* About this task *
After finding the line with "This screenshot has height=880, width=1194." in the entries below, retype exactly each line from there through the line with "Task: Delete the", including that final line.

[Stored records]
Segment Open

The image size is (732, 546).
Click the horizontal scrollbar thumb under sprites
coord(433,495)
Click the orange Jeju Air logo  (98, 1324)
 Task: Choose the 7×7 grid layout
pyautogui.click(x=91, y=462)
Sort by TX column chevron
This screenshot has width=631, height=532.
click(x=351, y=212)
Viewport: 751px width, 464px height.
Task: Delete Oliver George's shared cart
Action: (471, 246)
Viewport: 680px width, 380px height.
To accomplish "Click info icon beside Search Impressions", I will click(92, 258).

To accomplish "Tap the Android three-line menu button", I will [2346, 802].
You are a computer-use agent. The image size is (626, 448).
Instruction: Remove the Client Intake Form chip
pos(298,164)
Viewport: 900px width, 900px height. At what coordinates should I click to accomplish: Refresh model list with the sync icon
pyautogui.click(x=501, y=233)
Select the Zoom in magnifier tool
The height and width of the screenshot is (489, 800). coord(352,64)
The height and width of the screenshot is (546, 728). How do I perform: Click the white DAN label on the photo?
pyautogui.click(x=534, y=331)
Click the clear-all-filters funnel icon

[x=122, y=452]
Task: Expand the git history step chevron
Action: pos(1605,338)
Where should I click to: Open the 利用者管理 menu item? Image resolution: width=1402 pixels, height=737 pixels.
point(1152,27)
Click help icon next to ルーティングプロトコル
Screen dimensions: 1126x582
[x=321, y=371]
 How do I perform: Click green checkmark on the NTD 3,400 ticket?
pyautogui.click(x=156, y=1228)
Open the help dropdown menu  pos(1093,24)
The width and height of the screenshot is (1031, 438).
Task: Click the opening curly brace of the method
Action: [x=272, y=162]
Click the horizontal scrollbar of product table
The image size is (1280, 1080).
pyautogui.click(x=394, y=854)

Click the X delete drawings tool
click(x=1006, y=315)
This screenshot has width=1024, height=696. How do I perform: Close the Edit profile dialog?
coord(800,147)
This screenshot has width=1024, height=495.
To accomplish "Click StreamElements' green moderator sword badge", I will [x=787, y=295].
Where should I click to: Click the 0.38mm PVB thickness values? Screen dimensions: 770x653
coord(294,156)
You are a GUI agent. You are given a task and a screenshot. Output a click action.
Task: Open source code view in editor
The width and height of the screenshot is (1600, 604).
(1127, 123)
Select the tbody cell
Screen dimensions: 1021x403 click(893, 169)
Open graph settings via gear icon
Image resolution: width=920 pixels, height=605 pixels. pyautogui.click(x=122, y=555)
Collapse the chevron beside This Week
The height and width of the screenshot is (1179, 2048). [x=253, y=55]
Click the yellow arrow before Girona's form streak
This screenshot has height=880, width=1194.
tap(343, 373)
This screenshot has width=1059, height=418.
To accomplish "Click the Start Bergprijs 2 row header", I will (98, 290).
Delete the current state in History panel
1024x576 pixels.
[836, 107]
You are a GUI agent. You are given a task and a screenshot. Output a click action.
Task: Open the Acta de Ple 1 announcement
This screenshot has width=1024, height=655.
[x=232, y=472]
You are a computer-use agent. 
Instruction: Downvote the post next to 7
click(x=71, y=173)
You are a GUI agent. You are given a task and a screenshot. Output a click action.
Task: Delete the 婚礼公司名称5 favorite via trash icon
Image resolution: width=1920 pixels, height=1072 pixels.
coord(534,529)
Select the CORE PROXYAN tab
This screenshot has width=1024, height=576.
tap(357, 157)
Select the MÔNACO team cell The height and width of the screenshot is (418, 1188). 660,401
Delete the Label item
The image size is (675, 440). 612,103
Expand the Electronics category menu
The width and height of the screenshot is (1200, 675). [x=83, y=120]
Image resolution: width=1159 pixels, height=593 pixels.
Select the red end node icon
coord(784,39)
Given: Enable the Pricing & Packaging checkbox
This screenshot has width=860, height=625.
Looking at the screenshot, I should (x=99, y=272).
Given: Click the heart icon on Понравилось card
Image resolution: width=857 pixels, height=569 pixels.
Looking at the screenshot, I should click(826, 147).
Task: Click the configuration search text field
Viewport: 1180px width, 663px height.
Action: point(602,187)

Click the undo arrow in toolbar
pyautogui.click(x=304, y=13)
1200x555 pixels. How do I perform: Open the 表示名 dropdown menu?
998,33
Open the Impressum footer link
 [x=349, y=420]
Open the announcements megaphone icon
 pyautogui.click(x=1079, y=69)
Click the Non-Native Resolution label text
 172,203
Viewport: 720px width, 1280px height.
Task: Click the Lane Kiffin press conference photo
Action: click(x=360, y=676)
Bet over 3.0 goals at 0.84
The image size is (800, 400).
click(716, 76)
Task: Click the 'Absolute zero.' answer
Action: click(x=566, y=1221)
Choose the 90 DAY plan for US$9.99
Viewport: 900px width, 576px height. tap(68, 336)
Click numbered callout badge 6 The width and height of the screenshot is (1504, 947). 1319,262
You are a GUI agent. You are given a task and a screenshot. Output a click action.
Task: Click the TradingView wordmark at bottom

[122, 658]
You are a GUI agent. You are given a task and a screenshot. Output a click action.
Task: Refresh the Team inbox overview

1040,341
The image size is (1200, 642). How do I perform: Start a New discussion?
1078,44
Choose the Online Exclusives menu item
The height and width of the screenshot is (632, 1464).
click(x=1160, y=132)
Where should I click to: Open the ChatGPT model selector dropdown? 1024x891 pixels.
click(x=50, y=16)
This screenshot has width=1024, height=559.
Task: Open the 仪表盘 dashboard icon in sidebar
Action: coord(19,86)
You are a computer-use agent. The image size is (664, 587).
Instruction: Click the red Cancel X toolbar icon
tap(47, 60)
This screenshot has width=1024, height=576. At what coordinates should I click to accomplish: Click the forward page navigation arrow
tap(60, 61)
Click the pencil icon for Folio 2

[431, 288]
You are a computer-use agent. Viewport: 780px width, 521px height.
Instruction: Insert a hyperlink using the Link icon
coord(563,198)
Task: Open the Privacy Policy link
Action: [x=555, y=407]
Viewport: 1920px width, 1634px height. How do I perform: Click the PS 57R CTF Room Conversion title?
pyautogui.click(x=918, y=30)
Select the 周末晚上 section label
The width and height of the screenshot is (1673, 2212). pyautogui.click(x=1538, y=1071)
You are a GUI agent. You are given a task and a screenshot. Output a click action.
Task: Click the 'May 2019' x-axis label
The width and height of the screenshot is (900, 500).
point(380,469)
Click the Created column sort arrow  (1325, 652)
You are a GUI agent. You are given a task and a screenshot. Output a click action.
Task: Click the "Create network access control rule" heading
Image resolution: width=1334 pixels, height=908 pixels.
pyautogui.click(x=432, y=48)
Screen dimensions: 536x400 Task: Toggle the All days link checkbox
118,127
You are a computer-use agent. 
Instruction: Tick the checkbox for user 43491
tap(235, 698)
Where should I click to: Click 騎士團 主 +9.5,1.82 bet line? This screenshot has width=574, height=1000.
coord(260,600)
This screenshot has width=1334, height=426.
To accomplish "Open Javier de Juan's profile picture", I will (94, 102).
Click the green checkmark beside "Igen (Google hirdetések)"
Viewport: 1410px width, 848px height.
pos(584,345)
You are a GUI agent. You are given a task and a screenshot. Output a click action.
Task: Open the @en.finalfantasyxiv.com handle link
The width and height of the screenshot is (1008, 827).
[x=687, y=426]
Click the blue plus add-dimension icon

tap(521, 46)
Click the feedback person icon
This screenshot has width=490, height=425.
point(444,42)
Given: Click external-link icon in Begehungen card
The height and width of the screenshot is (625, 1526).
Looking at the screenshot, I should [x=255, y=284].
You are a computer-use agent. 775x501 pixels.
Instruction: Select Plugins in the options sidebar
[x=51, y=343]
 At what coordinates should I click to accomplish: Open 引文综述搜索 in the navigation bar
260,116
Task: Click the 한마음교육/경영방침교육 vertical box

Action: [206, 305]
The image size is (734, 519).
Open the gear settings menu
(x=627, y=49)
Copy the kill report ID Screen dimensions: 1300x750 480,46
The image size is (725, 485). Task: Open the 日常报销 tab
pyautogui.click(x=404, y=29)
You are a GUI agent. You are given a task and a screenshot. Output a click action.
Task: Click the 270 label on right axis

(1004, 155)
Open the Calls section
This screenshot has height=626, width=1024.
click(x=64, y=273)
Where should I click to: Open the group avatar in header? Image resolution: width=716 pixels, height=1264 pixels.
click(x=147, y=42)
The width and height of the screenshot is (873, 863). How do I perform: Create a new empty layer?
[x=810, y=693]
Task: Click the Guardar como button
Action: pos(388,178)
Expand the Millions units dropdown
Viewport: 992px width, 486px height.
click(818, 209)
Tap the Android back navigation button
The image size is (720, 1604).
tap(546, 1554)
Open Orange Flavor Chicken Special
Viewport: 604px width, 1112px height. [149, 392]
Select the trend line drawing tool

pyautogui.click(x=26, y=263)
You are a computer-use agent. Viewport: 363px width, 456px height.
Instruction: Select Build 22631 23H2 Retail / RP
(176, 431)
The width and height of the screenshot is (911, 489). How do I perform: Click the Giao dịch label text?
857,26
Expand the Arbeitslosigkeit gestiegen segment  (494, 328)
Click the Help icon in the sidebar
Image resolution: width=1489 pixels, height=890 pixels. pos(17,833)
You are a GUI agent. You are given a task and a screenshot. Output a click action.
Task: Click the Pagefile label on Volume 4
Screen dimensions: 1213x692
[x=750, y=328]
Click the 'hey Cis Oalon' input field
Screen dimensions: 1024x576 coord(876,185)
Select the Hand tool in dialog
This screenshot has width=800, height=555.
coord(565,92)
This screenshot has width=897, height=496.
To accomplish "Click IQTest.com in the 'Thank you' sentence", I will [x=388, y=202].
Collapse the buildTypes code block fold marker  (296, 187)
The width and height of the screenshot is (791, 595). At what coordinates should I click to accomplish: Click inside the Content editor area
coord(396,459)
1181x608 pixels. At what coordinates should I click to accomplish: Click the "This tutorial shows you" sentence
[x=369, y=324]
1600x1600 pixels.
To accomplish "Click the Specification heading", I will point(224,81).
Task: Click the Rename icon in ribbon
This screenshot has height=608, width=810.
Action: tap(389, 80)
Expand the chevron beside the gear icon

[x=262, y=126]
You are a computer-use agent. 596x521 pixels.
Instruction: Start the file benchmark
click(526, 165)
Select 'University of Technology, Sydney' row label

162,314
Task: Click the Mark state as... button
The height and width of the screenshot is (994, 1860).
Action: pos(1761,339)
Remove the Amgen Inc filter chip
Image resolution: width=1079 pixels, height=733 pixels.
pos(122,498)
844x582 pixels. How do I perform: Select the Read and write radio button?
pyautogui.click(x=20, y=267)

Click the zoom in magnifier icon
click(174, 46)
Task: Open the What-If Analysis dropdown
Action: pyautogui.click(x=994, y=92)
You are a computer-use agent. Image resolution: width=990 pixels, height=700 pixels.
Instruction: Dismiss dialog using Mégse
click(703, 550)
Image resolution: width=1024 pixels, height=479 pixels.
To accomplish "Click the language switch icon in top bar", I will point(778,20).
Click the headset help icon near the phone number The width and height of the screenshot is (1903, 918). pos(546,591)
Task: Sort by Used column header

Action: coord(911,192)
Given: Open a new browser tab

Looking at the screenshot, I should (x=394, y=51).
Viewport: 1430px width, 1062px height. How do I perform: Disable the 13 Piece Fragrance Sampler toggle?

Segment Closed

* Response to this task *
This screenshot has height=880, width=1194.
tap(343, 373)
This screenshot has width=1059, height=418.
To accomplish "Click the Start Bergprijs 2 row header", I will (98, 290).
Delete the current state in History panel
1024x576 pixels.
[836, 107]
You are a GUI agent. You are given a task and a screenshot. Output a click action.
Task: Open the Acta de Ple 1 announcement
This screenshot has width=1024, height=655.
[x=232, y=472]
You are a computer-use agent. 
Instruction: Downvote the post next to 7
click(x=71, y=173)
You are a GUI agent. You are given a task and a screenshot. Output a click action.
Task: Delete the 婚礼公司名称5 favorite via trash icon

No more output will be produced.